Qualunque cosa cammini là dentro lo fa insieme

Tante cose possono essere definite come “fantasmi”, le paure, le speranze, i rimpianti, i rimorsi, ma soprattutto i desideri. Fantasmi che infestano l’anima e rabbuiano tutta una vita. Possono essere talmente forti da arrivare ad impregnare il luogo dove viviamo fino a vivificarlo ed umanizzarlo, di un’umanità aliena. Sembra essere questo il punto di partenza del regista Mike Flanagan per costruire il suo Hill House (The Haunting of Hill House, 2018). La serie è basata sul romanzo “L’incubo di Hill House” (The Haunting of Hill House) del 1959 di Shirley Jackson, considerato uno dei più importanti titoli del genere ghost story e più volte paragonato a “Il giro di vite” di Henry James.
Epperò Flanagan, specialista del genere horror, non mette in scena un vero e proprio adattamento dell’opera letteraria quanto, piuttosto, un palinsesto: ovvero sostituisce al testo originale un nuovo testo conservandone intatta la base scrittoria. All’interno della cornice da storia di fantasmi Flanagan costruisce un dramma famigliare, una storia sulle difficoltà dei rapporti famigliari e su come essi, e le persone, possano essere minati da una tragedia.

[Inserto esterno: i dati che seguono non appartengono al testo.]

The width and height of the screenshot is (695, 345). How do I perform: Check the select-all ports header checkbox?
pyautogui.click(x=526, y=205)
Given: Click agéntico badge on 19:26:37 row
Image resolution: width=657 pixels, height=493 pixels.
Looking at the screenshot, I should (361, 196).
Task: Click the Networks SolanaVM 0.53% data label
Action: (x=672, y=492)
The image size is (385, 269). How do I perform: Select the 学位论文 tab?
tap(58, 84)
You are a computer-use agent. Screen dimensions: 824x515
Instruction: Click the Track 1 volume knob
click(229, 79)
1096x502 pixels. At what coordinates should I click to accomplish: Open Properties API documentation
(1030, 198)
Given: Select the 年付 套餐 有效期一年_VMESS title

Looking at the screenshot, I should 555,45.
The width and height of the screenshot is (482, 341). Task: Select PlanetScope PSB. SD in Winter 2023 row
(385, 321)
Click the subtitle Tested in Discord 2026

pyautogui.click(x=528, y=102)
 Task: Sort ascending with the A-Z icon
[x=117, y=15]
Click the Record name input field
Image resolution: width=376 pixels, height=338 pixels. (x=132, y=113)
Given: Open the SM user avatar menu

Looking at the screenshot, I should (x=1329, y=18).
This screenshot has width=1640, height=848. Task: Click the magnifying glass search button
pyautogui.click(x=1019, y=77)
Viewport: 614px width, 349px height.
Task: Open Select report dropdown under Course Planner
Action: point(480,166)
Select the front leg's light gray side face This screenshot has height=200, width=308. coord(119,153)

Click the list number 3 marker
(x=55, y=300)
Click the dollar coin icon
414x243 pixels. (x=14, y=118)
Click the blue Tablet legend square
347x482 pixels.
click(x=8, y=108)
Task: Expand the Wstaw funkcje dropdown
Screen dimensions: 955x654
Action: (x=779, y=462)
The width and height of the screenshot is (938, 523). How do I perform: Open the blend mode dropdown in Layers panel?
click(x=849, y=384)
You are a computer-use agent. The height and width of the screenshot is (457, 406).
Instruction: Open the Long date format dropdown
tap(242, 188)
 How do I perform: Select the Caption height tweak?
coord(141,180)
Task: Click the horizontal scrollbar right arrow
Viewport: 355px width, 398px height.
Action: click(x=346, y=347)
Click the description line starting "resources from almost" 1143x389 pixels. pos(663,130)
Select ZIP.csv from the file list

Tuttavia la struttura non appare del tutto omogenea, con i due registri, dramma e orrore, che appaiono paralleli più che tangenti, fino almeno al finale di serie dove finalmente si fondono, lasciando comunque il ruolo maggiore al dramma famigliare e rafforzando l’idea che sia esso a costituire il vero cuore narrativo della serie. La perplessità maggiore, comunque, la solleva la strutturazione episodica della serie. I primi episodi si concentrano ognuno su di un singolo personaggio. Ai singoli ritratti psicologici si accompagna una versione del trauma del passato, il tutto in una struttura temporale che riporta agli eventi narrati nell’episodio 1. Nei fatti il vero e proprio punto di partenza appare essere l’episodio 5. Partire direttamente da quest’episodio avrebbe forse donato alla narrazione più forza e coesione. Così com’è la storia appare un poco annacquata e rischia di annoiare e perdere uno spettatore poco motivato e di mettere comunque alla prova uno spettatore più interessato. In quest’ottica anche il mantenimento del mistero circa il trauma originario fino agli ultimi episodi finisce per apparire forzato, rischiando in tal modo di fagocitare l’attenzione dello spettatore a discapito della storia. Insomma, una durata minore ed un approccio meno psicologico avrebbero giovato alla struttura generale della storia, che appare comunque elegante, raffinata e dotata di un suo fascino. I movimenti della macchina da presa assumono a volte un taglio che ci porta ad avere la sensazione di essere dentro al luogo dell’azione.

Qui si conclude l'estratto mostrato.